▶ [Aim]: Reproduce the portion of the Brian Turner interview between "DM:  You have" and "a different challenge?", inclusive, with every word kept as it appears.

▶ [Text passage]:
■ ■ ■
On Capturing Complexity: Brian Turner’s War Memoir

September 23, 2014 § 4 Comments

Poet Brian Turner. Photograph by Kim Buchheit.

Poet Brian Turner. Photograph by Kim Buchheit

Brian Turner’s new memoir, My Life as a Foreign Country, is astonishing: at times, hard to read, but always impossible to put down.  Becca Lachman gives the book a full review in the new issue of Brevity, and here Brian talks with Brevity editor Dinty W. Moore about the process of writing about war and soldiers:

DM:  You have covered some of this territory, or at least some of this part of your life, in the books of poetry Here Bullet and Phantom Noise. How was capturing this surreal world in prose, particularly memoir, a different challenge?

I felt as if I were working with a much, much larger canvas. One of my life-long friends, Russell Conrad, is a painter, often working in oil. I’ve watched him paint different variations of a scene on the same canvas–over and over, layer by layer—so that the original scene disappears into the foundation of all that remains visible. There’s something analogous here to the process I experienced in the writing of this memoir.

Or perhaps it’s the opposite. Each fragment, each meditation became a way to strip away the paint in order to reveal something of Iraq in 2003, or of napalm in 1981, or a spy plane in the mid-‘60s, or my grandfather struggling to gain the beach on Guam as the Japanese defenders fought to kill him in the water.

And I had to learn to trust in the failures and slippages of memory, the fractures in history where fact turns to smoke and drifts beyond our view. These are lessons I’m still trying to learn—to discover meaning in the ruins of my own life, to assemble what I can from all that remains, and to trust and challenge the landscape of the imagination in equal measure.
■ ■ ■
▶ [Dataset excerpt]:

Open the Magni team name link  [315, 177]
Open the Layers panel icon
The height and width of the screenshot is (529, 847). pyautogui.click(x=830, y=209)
■ ■ ■
▶ [Solution for this problem]:
DM:  You have covered some of this territory, or at least some of this part of your life, in the books of poetry Here Bullet and Phantom Noise. How was capturing this surreal world in prose, particularly memoir, a different challenge?